ABOUT THIS EXERCISE: Give the data again in full, exactly as written below.

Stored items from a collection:
# # # #
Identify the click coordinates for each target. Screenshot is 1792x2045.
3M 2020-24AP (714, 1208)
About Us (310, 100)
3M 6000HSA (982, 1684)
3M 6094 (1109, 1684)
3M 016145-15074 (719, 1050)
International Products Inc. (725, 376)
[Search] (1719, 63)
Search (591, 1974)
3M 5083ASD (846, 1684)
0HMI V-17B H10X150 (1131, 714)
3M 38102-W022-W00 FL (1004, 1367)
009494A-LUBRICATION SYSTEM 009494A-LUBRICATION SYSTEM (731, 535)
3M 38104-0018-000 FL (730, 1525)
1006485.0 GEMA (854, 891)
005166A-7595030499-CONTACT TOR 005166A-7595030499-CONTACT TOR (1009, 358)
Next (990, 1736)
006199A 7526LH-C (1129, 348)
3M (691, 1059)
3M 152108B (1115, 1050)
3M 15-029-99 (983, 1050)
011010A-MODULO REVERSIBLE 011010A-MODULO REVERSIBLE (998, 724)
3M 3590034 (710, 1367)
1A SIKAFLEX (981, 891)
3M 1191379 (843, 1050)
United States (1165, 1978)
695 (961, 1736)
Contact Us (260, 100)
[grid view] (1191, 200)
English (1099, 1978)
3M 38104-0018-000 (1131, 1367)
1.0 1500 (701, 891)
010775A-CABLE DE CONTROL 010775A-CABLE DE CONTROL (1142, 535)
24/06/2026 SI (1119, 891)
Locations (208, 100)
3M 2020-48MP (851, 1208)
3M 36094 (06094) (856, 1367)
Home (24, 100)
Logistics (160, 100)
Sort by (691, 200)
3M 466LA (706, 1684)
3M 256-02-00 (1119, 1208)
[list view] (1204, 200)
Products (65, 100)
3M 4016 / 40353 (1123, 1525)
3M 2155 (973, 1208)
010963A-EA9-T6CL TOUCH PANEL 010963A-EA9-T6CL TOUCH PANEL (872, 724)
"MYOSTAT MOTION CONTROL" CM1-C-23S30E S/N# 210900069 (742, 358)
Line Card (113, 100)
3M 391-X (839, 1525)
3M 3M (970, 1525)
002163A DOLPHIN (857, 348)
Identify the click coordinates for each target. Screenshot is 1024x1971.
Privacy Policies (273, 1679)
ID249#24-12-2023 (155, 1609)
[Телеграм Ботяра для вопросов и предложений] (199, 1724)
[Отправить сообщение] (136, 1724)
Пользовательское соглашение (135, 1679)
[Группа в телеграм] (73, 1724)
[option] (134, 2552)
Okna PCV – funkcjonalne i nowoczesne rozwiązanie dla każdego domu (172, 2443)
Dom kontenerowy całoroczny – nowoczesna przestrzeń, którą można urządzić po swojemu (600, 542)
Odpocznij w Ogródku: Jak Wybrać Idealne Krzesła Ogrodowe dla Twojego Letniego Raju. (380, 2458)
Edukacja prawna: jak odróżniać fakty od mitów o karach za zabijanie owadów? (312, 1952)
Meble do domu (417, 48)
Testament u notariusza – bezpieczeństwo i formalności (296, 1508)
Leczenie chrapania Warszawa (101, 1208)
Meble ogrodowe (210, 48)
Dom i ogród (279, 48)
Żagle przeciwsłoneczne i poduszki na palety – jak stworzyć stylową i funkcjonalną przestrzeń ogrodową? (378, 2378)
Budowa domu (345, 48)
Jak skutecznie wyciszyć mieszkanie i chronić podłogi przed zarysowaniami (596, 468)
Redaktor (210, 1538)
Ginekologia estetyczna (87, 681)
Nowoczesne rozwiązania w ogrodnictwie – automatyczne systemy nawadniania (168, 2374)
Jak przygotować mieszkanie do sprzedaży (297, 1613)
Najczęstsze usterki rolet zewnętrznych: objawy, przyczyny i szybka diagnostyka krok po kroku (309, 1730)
# # # #
RESULT FOR THIS EXERCISE:
Identify the click coordinates for each target. Screenshot is 1792x2045.
3M 2020-24AP (714, 1208)
About Us (310, 100)
3M 6000HSA (982, 1684)
3M 6094 (1109, 1684)
3M 016145-15074 (719, 1050)
International Products Inc. (725, 376)
[Search] (1719, 63)
Search (591, 1974)
3M 5083ASD (846, 1684)
0HMI V-17B H10X150 (1131, 714)
3M 38102-W022-W00 FL (1004, 1367)
009494A-LUBRICATION SYSTEM 009494A-LUBRICATION SYSTEM (731, 535)
3M 38104-0018-000 FL (730, 1525)
1006485.0 GEMA (854, 891)
005166A-7595030499-CONTACT TOR 005166A-7595030499-CONTACT TOR (1009, 358)
Next (990, 1736)
006199A 7526LH-C (1129, 348)
3M (691, 1059)
3M 152108B (1115, 1050)
3M 15-029-99 (983, 1050)
011010A-MODULO REVERSIBLE 011010A-MODULO REVERSIBLE (998, 724)
3M 3590034 (710, 1367)
1A SIKAFLEX (981, 891)
3M 1191379 (843, 1050)
United States (1165, 1978)
695 (961, 1736)
Contact Us (260, 100)
[grid view] (1191, 200)
English (1099, 1978)
3M 38104-0018-000 (1131, 1367)
1.0 1500 (701, 891)
010775A-CABLE DE CONTROL 010775A-CABLE DE CONTROL (1142, 535)
24/06/2026 SI (1119, 891)
Locations (208, 100)
3M 2020-48MP (851, 1208)
3M 36094 (06094) (856, 1367)
Home (24, 100)
Logistics (160, 100)
Sort by (691, 200)
3M 466LA (706, 1684)
3M 256-02-00 (1119, 1208)
[list view] (1204, 200)
Products (65, 100)
3M 4016 / 40353 (1123, 1525)
3M 2155 (973, 1208)
010963A-EA9-T6CL TOUCH PANEL 010963A-EA9-T6CL TOUCH PANEL (872, 724)
"MYOSTAT MOTION CONTROL" CM1-C-23S30E S/N# 210900069 (742, 358)
Line Card (113, 100)
3M 391-X (839, 1525)
3M 3M (970, 1525)
002163A DOLPHIN (857, 348)
Identify the click coordinates for each target. Screenshot is 1024x1971.
Privacy Policies (273, 1679)
ID249#24-12-2023 (155, 1609)
[Телеграм Ботяра для вопросов и предложений] (199, 1724)
[Отправить сообщение] (136, 1724)
Пользовательское соглашение (135, 1679)
[Группа в телеграм] (73, 1724)
[option] (134, 2552)
Okna PCV – funkcjonalne i nowoczesne rozwiązanie dla każdego domu (172, 2443)
Dom kontenerowy całoroczny – nowoczesna przestrzeń, którą można urządzić po swojemu (600, 542)
Odpocznij w Ogródku: Jak Wybrać Idealne Krzesła Ogrodowe dla Twojego Letniego Raju. (380, 2458)
Edukacja prawna: jak odróżniać fakty od mitów o karach za zabijanie owadów? (312, 1952)
Meble do domu (417, 48)
Testament u notariusza – bezpieczeństwo i formalności (296, 1508)
Leczenie chrapania Warszawa (101, 1208)
Meble ogrodowe (210, 48)
Dom i ogród (279, 48)
Żagle przeciwsłoneczne i poduszki na palety – jak stworzyć stylową i funkcjonalną przestrzeń ogrodową? (378, 2378)
Budowa domu (345, 48)
Jak skutecznie wyciszyć mieszkanie i chronić podłogi przed zarysowaniami (596, 468)
Redaktor (210, 1538)
Ginekologia estetyczna (87, 681)
Nowoczesne rozwiązania w ogrodnictwie – automatyczne systemy nawadniania (168, 2374)
Jak przygotować mieszkanie do sprzedaży (297, 1613)
Najczęstsze usterki rolet zewnętrznych: objawy, przyczyny i szybka diagnostyka krok po kroku (309, 1730)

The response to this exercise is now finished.